George Weeks

No. 18
- Position: Defensive end

Personal information
- Born: December 16, 1918 Dothan, Alabama, U.S.
- Died: March 1980 (aged 61) Florence, Alabama, U.S.
- Listed height: 6 ft 2 in (1.88 m)
- Listed weight: 195 lb (88 kg)

Career information
- High school: Dothan
- College: Alabama
- NFL draft: 1943 (14th round, 122nd overall pick)

Career history
- Brooklyn Tigers (1944);
- Stats at Pro Football Reference

= George Weeks (American football) =

American football player (1918–1980)

George Ellison Weeks (December 16, 1918 – March 1980) was an American football defensive end who played for one season in the National Football League (NFL).

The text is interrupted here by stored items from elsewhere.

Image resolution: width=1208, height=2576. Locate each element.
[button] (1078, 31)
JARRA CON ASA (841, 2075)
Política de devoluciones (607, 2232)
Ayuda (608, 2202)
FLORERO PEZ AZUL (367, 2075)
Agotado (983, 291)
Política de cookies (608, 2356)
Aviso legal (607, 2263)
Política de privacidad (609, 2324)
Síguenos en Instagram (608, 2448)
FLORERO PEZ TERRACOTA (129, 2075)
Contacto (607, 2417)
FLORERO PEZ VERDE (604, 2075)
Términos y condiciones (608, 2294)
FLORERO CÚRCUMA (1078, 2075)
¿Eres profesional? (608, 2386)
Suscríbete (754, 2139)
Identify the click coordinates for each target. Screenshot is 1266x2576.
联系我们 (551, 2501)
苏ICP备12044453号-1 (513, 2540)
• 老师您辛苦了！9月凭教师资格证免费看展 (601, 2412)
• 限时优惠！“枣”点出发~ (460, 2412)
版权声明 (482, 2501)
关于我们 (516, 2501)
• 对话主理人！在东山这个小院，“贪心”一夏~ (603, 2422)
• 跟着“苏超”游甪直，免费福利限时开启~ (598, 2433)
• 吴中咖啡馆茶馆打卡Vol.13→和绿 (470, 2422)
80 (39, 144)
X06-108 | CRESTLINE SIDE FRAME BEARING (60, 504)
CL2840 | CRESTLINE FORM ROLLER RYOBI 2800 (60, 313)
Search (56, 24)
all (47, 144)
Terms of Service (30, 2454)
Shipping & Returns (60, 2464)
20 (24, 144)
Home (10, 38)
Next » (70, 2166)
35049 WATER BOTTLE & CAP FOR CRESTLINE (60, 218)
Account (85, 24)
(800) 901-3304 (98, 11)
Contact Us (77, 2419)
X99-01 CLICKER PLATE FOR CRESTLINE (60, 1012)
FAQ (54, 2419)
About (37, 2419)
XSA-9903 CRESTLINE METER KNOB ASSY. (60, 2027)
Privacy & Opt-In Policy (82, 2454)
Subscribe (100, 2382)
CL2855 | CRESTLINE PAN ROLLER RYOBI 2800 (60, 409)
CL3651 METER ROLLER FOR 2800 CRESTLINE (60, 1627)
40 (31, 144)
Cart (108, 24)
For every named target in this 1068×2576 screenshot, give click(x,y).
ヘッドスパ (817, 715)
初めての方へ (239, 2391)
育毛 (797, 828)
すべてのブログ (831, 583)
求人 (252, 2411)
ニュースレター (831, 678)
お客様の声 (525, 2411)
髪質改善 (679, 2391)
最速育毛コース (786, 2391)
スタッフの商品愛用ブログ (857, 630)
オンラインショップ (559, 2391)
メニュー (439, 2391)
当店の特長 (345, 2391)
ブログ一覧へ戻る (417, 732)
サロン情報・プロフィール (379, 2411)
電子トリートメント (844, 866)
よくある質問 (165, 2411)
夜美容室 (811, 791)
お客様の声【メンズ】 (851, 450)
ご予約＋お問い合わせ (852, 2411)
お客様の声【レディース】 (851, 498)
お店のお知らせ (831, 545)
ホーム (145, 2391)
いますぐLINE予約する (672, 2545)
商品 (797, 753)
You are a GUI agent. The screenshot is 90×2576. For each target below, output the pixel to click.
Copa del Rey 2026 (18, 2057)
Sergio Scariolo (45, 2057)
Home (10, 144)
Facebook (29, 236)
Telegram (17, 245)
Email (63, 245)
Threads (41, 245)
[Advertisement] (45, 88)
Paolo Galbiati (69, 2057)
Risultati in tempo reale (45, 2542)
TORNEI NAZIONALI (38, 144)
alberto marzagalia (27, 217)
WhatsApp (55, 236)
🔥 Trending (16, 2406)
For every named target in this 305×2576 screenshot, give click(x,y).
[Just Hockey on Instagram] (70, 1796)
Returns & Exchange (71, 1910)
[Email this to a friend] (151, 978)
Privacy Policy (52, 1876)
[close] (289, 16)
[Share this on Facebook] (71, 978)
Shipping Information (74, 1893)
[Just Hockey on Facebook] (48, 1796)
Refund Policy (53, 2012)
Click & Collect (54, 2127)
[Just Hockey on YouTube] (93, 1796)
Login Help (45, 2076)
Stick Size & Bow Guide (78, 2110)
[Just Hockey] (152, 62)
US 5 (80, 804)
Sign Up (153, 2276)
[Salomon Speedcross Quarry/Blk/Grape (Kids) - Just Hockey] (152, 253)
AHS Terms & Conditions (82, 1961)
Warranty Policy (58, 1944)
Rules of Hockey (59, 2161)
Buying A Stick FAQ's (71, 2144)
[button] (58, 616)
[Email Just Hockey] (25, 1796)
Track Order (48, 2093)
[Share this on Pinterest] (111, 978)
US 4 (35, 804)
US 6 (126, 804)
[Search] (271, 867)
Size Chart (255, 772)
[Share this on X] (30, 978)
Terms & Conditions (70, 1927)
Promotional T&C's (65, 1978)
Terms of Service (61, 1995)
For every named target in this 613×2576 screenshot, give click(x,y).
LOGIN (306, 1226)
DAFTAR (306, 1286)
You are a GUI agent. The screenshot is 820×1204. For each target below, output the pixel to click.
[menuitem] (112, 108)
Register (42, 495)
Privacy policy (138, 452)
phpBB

After playing college football for Alabama, he was drafted by the Philadelphia Eagles in the 14th round of the 1943 NFL draft. He played for the Brooklyn Tigers in 1944.

During World War II, Weeks served as Athletic Officer for Camp Kilmer in New Jersey for almost two years, where he was head coach and director of athletics for over 2,000 soldiers. It was during this time that he played for the Brooklyn Tigers. After the war he coached for a time at Clay County High School in Alabama. Weeks got into coaching at the college level in 1948. He served as Jacksonville State University's end coach in 1948, where the Gamecocks won the Paper Bowl. In the spring of 1949, he was Jacksonville State's first-ever men's golf head coach for the newly-developed program. Weeks spent just one academic year there before moving on to the University of North Alabama, where he would become an assistant football coach and head baseball coach. He remained the head baseball coach for 22 seasons.